## What is required
Wherever the word "agent" appears in the entries, copy the whole line.

## Stored data

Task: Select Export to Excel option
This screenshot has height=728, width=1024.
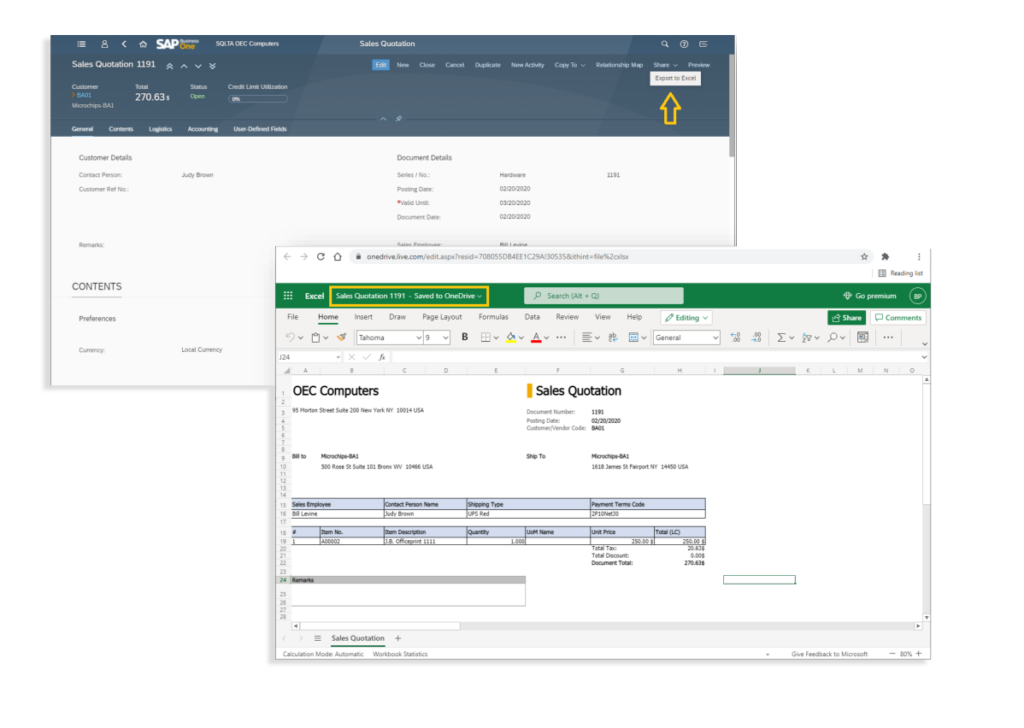Action: coord(675,78)
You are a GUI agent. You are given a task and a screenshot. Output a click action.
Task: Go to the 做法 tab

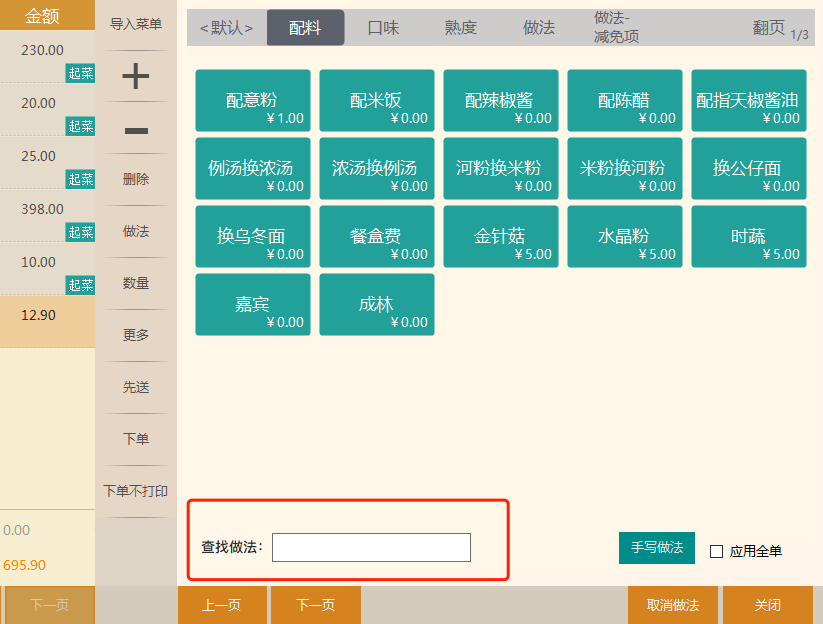(x=539, y=28)
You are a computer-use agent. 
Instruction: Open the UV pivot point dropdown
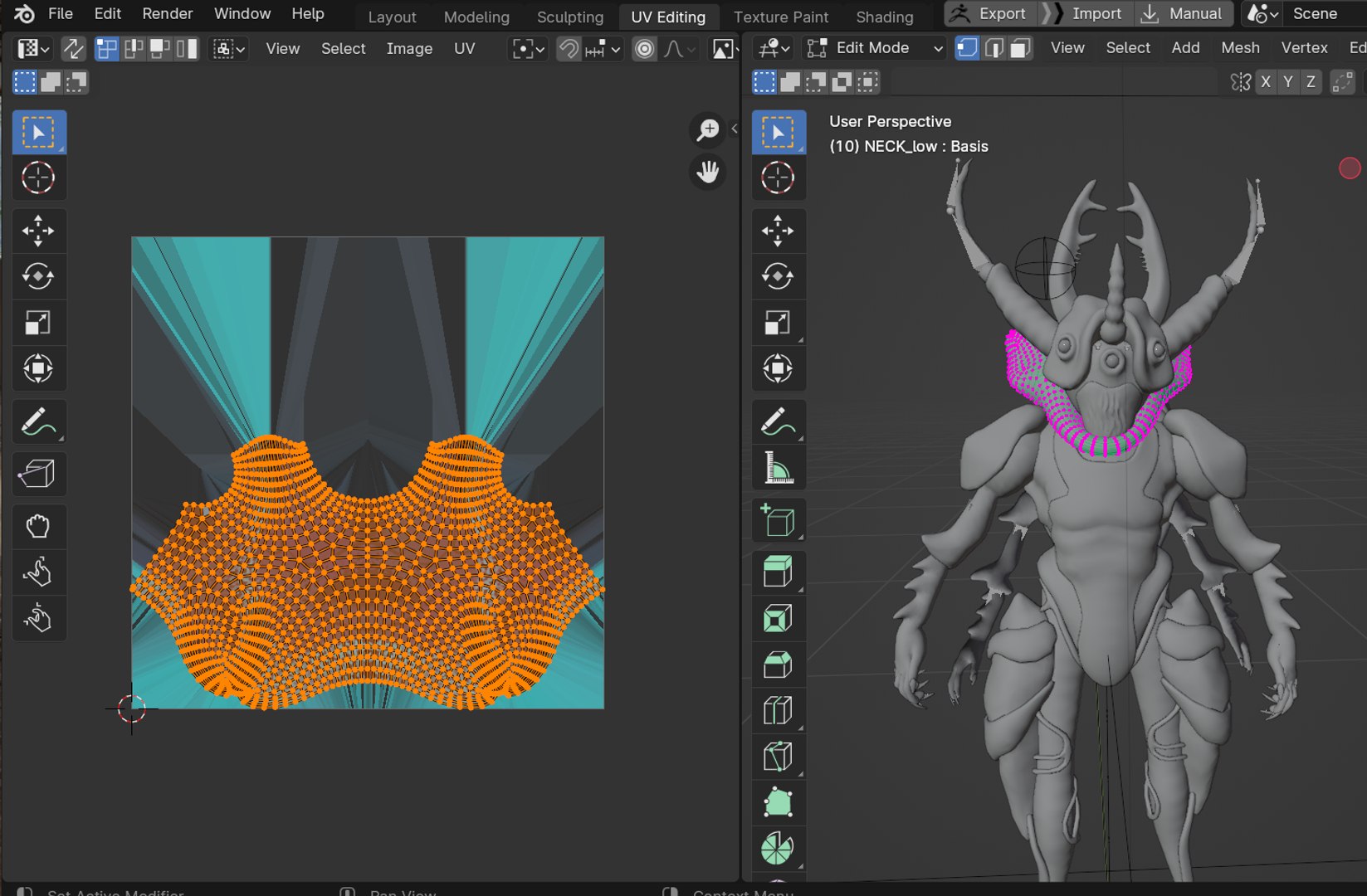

## Result for this task
You are a GUI agent. You are given a task and a screenshot. Output a click action.
You are a computer-use agent. 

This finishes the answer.